Introduction* : « Pour sa dernière il nous gâte l’ami Château ! »

 

Est-ce son accablement qui s’épanche ainsi sur les personnages ou bien un sursaut de colère ? Nous misons sur le second choix. Pagan enfonce le clou avec ce récit qui met en scène un commissaire divisionnaire qui applique une formule simple et pratique : aussi pourri que moi tu meurs. Car les dommages collatéraux - comme on dit désormais - sont plus que préjudiciables et dépassent très largement la sphère professionnelle. Jusqu’à quel stade un homme peut-il transgresser les régles avec autant d’opiniâtreté ? Quand la manipulation atteint le stade ultime de la perversion cela promet un récit hérissé d’émotions fortes et de sévères barouds.

 

Berg semble vouloir jeter l’éponge. Son passé terroriste est lourd et il est prêt à se livrer si cependant il bénéficie d’une couverture de l’état. L’affaire est dans les mains - bientôt sales - de Château, un homme très affairé. La machine à happer se met lentement en branle. Les connections se créent, les décisions se peaufinent, la cible est désignée. Mais tout cela s’avère plus tortueux qu’il n’y paraît car l’heure est aux tractations secrètes, on négocie en sous-main.  

 

Avec la patte de l’auteur, qui s’attaque à un thème inhabituel, les visages se floutent, les âmes se distordent, les lignes droites se courbent et ce qui ne devrait pas arriver se produit. Raison d’état et déraison intime. On ne sait si c’est la démence ou la clairvoyance qui guide les destins. Est-ce qu’un excès de lucidité peut conduire en enfer ? Dans le fracas c’est le silence insupportable qui s’impose. Celui de ceux qui mènent la danse, une valse de magouilles où le faux pas est interdit. La lassitude fige les corps comme un condamné devant le peloton d’exécution. Comment réagir quand les dés sont jetés mais pipés ?
_ _ _ _ _
**EXERCICES**
1) Dans la critique du roman de Pagan, à quelle condition Berg est-il prêt à se livrer ?
2) Ces affirmations s'accordent-elles avec la critique du roman de Pagan ? (a) Le récit met en scène un commissaire divisionnaire. (b) Berg a un passé de terroriste. (c) La critique penche pour l'accablement plutôt que pour la colère. Pour chacune, répondez par oui ou non et citez les mots décisifs de la critique.
3) Poursuivez la critique du roman de Pagan après sa dernière phrase.

**DONNÉES BRUTES**
_ _ _ _ _
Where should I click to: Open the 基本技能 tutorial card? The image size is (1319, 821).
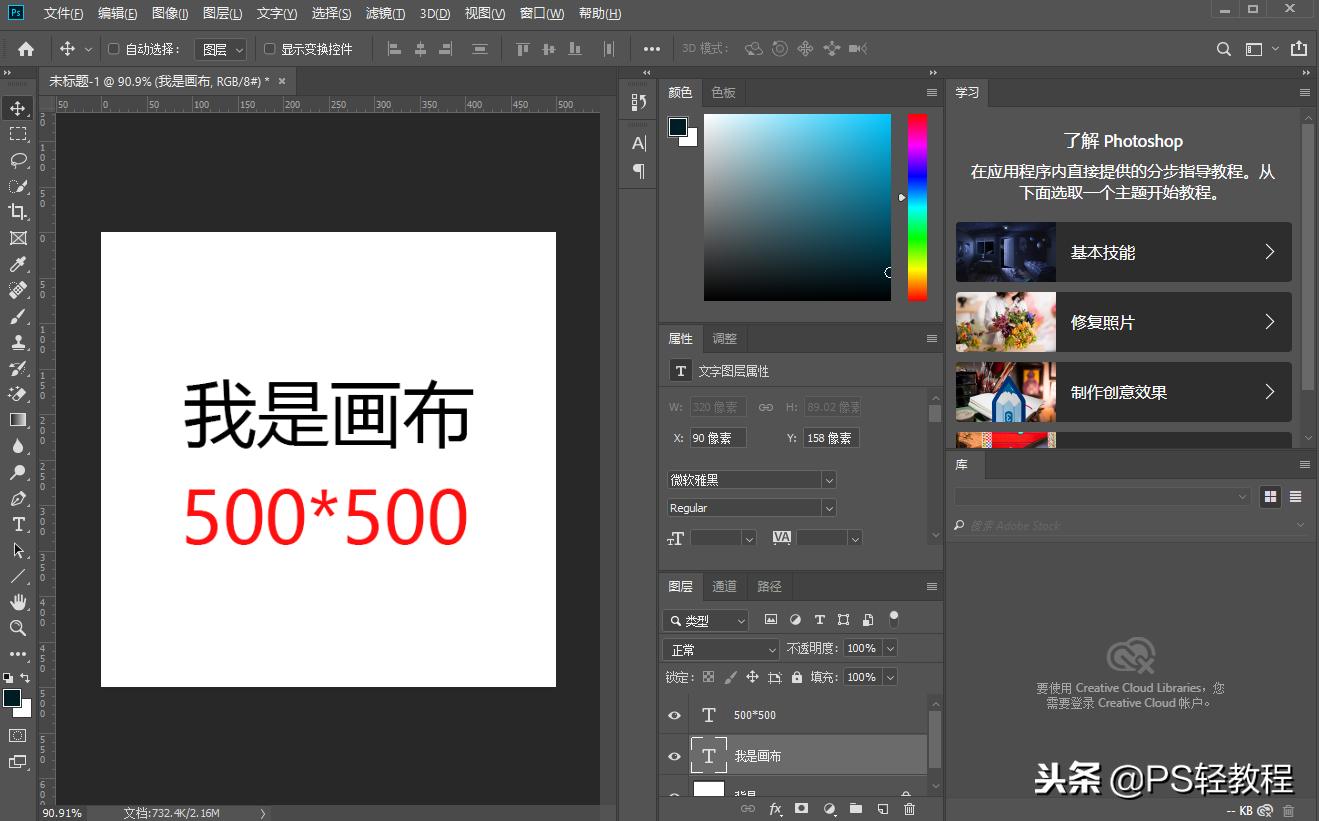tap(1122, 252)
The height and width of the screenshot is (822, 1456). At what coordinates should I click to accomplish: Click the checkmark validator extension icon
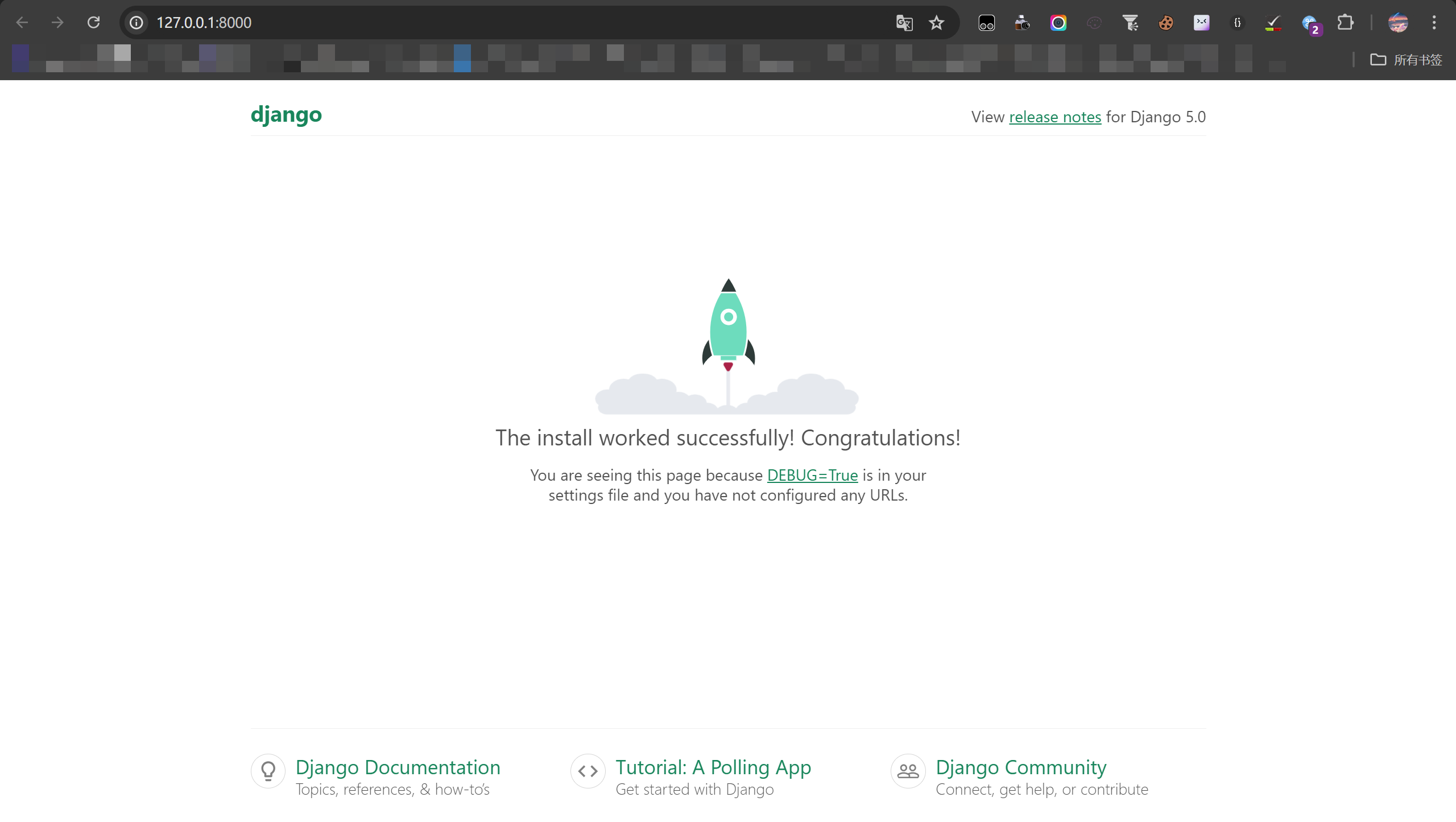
_ _ _ _ _
**CORRIGÉS**
1) S'il bénéficie d'une couverture de l'état.

2)
(a) Oui : « ce récit qui met en scène un commissaire divisionnaire ».
(b) Oui : « Son passé terroriste est lourd ».
(c) Non : « ou bien un sursaut de colère ? Nous misons sur le second choix. »

3)
 

On assiste aux grandes manœuvres de l’état. Cachet « Secret défense ». Last affair ne tranche pas le nœud gordien. Il sinue plutôt dans ses méandres, dans ces « affaires » infréquentables, ces opérations au bistouri vicieux. Pagan introduit une gravité qui flirte étonnamment avec la dérision. On pourrait en rire si ce n’était aussi sombre. Une plume acérée qui saigne. Sang noir. Cette citation de Céline ouvre le roman « …Faire confiance aux hommes, c’est déjà se faire tuer un peu. » Pagan mérite la nôtre.

 

Mention : Merci à Pierre qui m’a offert ce beau roman !

*Penny est mon assistante et amie. Elle intervient en introduction de mes chroniques.

 

« Last affair », Hugues Pagan, éditions Albin Michel, parution : 1986, 262 pages.